→ **PROBLEM TO SOLVE**:
Output, without any change, the listing below from its opening line up to and including the line with "Given: Collapse the デバッガ tree section".

→ **DATA EXTRACT**:
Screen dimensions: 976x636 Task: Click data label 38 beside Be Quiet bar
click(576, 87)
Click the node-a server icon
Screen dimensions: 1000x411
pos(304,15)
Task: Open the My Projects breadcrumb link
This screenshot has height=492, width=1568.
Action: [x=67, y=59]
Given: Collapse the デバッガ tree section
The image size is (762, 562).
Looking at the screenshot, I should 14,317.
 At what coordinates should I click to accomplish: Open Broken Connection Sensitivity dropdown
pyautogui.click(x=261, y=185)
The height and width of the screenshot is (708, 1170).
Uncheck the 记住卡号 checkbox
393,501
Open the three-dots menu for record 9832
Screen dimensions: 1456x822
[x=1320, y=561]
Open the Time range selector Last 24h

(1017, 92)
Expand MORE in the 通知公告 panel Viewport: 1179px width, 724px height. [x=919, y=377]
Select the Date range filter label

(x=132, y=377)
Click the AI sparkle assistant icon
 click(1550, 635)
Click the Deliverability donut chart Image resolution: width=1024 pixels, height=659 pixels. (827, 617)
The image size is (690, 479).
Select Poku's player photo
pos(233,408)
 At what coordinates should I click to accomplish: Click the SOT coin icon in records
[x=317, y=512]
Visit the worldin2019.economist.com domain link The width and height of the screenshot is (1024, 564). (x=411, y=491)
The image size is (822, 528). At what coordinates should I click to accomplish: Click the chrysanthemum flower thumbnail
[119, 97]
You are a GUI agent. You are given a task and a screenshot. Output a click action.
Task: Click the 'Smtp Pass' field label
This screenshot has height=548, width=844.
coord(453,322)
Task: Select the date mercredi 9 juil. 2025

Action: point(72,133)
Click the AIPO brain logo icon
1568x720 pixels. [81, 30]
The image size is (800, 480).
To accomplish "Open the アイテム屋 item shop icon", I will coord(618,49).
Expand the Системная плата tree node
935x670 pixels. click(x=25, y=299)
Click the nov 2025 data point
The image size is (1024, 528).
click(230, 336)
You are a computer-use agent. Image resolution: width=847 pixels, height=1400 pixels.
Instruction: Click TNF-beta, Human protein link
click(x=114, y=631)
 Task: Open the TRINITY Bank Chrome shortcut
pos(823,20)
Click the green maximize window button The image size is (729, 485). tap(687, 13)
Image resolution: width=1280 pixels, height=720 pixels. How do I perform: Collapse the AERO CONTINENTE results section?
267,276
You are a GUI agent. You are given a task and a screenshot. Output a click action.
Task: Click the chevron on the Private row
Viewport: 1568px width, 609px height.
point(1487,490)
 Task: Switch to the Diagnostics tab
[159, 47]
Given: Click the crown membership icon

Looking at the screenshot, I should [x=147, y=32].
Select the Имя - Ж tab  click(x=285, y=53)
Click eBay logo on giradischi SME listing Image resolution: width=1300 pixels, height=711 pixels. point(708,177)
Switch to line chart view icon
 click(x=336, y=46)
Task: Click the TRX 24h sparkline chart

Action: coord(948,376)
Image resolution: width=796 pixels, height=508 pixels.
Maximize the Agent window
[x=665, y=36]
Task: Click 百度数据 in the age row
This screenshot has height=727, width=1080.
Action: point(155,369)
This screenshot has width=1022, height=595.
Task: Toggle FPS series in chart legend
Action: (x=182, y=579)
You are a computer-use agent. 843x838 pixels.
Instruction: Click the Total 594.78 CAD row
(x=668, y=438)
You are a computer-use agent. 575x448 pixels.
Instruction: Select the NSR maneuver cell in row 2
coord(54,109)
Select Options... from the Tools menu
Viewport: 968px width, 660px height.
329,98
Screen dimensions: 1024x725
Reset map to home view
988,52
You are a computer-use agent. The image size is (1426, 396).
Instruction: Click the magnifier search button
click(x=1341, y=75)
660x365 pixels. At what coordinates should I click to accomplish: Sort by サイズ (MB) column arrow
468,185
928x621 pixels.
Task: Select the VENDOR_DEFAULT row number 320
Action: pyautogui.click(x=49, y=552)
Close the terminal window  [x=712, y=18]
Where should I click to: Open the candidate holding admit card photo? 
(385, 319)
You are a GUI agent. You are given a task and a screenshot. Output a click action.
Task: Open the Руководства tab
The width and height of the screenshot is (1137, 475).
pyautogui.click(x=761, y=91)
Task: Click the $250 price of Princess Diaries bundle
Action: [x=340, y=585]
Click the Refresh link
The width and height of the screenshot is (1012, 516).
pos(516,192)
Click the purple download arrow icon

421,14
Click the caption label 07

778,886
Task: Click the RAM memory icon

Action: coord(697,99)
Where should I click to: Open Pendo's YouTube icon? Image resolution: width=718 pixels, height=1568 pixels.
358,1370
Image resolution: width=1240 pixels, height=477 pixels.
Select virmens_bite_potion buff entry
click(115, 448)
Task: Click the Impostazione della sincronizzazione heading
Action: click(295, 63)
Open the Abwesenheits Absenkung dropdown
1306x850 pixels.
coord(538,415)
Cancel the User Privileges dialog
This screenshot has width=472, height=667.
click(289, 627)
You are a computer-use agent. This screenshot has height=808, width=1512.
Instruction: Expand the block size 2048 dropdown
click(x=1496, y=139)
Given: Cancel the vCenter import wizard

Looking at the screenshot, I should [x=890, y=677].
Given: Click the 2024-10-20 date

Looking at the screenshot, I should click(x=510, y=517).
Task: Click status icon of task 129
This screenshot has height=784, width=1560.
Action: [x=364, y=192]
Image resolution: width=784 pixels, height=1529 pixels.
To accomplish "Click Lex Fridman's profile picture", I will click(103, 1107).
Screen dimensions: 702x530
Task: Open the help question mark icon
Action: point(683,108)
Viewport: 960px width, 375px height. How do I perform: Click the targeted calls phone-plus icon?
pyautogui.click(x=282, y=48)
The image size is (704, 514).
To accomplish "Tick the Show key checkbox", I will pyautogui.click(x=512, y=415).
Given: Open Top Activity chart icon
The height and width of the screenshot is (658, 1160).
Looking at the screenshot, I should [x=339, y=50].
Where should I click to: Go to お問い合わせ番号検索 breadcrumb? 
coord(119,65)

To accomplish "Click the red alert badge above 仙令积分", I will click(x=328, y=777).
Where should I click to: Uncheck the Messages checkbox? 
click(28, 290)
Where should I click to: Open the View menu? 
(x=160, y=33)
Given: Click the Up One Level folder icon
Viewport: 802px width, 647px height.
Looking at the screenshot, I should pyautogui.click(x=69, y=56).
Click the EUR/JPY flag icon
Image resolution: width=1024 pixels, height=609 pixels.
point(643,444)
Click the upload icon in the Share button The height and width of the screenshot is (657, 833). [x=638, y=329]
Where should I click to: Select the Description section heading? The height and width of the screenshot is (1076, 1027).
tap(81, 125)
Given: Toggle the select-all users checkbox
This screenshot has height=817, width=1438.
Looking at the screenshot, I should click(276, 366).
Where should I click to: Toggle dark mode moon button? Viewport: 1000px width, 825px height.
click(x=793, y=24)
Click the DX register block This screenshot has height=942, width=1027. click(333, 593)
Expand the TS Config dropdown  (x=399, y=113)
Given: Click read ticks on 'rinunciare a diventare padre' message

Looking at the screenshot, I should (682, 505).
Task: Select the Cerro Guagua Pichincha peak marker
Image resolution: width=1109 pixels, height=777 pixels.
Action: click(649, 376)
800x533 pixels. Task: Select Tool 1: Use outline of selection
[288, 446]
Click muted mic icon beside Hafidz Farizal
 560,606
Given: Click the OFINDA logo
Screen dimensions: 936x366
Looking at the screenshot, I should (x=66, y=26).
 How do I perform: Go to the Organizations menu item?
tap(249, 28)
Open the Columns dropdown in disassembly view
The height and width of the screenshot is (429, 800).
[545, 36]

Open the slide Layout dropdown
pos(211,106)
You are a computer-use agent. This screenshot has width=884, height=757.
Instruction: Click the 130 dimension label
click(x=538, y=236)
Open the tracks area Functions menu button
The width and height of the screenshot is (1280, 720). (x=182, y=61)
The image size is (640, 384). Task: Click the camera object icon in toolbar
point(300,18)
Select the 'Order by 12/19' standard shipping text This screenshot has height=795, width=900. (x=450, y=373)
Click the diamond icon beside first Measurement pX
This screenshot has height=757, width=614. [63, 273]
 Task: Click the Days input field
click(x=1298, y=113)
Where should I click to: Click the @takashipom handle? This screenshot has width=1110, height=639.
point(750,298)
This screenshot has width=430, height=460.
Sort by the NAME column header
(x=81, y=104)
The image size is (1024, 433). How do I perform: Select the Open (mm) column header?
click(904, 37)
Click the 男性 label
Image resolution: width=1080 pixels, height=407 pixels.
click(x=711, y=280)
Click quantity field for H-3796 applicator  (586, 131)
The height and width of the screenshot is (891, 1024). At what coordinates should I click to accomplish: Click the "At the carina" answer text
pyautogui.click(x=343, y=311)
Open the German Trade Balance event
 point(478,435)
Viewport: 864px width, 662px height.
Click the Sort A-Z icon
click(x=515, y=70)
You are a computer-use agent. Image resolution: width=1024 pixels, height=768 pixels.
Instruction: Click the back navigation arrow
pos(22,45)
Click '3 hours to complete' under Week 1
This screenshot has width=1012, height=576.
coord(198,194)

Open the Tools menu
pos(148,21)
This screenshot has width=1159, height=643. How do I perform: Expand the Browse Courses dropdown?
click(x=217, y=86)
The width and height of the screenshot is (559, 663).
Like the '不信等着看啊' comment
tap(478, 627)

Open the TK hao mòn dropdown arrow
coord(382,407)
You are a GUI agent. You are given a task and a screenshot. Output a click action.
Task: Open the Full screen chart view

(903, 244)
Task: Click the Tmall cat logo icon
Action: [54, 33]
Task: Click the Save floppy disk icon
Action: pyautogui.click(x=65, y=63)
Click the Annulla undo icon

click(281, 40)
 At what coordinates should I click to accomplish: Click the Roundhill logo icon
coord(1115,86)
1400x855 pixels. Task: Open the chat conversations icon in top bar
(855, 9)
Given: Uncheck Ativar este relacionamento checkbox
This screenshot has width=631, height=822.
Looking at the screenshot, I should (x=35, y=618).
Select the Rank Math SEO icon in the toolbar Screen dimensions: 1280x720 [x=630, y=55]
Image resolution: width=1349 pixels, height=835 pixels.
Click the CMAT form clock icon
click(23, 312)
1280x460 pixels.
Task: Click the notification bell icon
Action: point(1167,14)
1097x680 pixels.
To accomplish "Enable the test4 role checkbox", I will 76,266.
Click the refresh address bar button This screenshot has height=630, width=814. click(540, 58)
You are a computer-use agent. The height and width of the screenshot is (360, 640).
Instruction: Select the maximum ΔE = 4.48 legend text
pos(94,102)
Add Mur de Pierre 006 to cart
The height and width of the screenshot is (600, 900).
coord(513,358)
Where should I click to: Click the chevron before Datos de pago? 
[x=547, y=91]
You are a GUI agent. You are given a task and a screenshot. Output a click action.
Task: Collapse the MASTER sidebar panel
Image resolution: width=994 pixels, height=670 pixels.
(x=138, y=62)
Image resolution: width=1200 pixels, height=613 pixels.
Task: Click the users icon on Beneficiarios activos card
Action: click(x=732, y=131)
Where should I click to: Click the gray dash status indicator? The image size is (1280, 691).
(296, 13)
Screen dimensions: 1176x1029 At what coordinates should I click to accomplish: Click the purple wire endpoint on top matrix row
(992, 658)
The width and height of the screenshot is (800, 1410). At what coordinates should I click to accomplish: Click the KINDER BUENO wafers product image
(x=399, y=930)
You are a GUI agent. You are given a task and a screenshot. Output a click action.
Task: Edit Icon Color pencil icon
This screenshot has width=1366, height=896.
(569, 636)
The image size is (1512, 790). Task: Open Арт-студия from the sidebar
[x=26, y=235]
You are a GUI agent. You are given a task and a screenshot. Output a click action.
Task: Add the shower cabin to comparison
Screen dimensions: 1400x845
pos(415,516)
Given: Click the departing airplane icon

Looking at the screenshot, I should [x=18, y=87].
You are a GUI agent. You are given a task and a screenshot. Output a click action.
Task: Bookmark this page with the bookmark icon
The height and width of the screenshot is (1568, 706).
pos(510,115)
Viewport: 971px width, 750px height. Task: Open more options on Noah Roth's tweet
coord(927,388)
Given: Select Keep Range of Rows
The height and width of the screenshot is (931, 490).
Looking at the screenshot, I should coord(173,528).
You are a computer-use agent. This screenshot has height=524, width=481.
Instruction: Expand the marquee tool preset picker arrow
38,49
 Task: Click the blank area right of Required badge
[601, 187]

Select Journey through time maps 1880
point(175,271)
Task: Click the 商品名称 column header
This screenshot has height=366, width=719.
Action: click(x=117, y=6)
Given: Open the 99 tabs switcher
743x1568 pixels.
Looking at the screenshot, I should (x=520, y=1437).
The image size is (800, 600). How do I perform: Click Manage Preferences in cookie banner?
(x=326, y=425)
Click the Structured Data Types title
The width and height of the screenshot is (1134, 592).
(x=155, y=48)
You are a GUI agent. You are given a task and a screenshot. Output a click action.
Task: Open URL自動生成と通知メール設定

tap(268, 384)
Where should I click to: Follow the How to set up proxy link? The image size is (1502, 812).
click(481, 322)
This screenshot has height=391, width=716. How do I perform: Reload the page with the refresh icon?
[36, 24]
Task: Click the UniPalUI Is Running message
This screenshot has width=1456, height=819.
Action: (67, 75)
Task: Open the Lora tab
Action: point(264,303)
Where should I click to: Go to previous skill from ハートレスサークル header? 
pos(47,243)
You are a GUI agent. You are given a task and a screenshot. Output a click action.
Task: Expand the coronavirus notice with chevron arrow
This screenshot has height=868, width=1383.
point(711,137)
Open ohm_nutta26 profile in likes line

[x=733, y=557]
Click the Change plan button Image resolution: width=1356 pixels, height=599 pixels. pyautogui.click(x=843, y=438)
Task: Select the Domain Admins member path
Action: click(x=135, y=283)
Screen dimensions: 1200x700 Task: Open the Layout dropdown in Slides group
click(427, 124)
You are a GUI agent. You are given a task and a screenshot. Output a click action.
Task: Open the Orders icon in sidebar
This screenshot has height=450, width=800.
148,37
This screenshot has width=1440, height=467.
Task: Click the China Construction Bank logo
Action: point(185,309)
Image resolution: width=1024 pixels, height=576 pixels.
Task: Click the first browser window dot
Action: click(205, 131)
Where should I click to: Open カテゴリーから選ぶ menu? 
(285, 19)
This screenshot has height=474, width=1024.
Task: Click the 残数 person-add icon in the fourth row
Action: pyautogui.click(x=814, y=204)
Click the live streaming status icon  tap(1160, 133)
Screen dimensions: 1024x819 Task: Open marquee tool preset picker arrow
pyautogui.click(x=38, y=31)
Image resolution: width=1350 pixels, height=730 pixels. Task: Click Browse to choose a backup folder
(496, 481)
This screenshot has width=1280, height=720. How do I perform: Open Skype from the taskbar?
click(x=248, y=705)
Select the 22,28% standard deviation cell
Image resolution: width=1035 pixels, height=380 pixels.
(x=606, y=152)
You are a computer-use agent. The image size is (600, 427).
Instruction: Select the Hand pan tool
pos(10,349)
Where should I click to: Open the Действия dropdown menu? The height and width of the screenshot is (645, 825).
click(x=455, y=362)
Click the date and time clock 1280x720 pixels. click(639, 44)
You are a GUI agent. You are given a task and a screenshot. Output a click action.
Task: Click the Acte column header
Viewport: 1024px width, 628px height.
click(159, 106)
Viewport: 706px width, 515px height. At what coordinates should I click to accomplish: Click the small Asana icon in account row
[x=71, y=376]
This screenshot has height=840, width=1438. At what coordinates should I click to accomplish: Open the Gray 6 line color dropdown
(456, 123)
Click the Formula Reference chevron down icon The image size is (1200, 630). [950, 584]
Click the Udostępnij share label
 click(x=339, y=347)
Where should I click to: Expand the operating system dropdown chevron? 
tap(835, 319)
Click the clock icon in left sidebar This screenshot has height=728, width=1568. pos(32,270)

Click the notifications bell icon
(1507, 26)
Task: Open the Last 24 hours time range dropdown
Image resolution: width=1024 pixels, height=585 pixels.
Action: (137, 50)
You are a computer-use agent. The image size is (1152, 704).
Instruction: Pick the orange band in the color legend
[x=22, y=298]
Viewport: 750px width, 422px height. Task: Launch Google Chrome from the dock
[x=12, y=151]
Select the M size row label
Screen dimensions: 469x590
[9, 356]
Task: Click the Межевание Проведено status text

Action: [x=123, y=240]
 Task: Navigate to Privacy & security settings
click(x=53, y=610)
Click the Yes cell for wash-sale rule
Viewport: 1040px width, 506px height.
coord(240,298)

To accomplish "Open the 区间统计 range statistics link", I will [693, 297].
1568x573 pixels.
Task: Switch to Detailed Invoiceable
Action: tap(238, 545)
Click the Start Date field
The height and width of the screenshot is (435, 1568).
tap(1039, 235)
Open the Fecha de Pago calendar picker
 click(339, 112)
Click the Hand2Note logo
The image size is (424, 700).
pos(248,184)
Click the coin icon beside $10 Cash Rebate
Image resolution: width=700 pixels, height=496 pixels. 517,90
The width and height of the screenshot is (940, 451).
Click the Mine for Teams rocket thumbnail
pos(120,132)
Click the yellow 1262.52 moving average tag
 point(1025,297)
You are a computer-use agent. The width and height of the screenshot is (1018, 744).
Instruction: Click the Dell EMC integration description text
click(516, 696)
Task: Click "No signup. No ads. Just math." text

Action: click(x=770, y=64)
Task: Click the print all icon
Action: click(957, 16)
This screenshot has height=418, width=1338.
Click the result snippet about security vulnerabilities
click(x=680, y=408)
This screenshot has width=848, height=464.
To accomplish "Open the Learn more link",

→ **ANSWER TO THIS EXERCISE**:
Screen dimensions: 976x636 Task: Click data label 38 beside Be Quiet bar
click(576, 87)
Click the node-a server icon
Screen dimensions: 1000x411
pos(304,15)
Task: Open the My Projects breadcrumb link
This screenshot has height=492, width=1568.
Action: [x=67, y=59]
Given: Collapse the デバッガ tree section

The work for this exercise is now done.